● **What is required**
Return the rows below unchanged, everything from the line containing "Privacy Policy (224, 1257)" down to the line containing "November 2014", with both of those lines included.

(Saved entries)
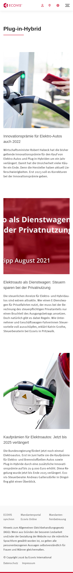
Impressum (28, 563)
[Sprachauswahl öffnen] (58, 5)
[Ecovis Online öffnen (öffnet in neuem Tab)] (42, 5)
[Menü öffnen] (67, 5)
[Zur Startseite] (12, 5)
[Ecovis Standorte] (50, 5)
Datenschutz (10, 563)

...

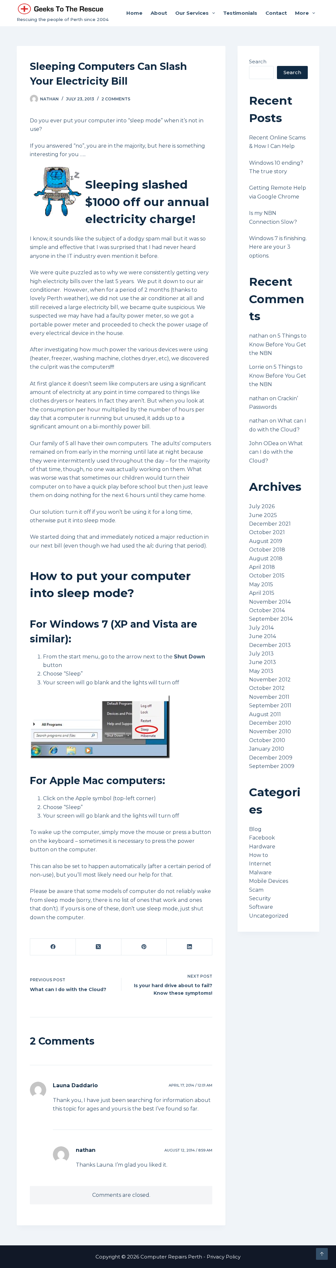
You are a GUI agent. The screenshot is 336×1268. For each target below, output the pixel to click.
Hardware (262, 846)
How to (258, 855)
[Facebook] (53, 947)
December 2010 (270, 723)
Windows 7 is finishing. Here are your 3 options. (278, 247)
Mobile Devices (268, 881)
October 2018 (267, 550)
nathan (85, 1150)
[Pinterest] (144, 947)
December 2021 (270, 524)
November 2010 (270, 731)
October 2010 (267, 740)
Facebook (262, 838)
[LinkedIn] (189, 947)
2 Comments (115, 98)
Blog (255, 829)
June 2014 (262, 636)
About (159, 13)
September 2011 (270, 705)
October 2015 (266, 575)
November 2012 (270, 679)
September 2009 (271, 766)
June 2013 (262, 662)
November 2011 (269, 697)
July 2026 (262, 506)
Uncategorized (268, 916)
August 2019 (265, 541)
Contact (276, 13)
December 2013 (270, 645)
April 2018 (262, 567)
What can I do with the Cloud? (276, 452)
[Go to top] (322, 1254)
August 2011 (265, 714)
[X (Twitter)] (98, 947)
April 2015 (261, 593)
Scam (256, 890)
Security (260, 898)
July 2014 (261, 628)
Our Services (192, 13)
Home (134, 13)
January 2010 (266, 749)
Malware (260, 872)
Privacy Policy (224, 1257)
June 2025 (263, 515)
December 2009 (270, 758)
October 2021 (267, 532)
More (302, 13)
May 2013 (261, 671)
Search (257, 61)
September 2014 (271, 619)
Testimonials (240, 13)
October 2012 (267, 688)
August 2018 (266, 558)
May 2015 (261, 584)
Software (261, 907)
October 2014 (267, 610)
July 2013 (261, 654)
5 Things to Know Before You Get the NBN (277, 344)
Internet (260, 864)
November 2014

● **The reply**
Privacy Policy (224, 1257)
June 2025 (263, 515)
December 2009 (270, 758)
October 2021 (267, 532)
More (302, 13)
May 2013 (261, 671)
Search (257, 61)
September 2014 (271, 619)
Testimonials (240, 13)
October 2012 (267, 688)
August 2018 (266, 558)
May 2015 (261, 584)
Software (261, 907)
October 2014 (267, 610)
July 2013 (261, 654)
5 Things to Know Before You Get the NBN (277, 344)
Internet (260, 864)
November 2014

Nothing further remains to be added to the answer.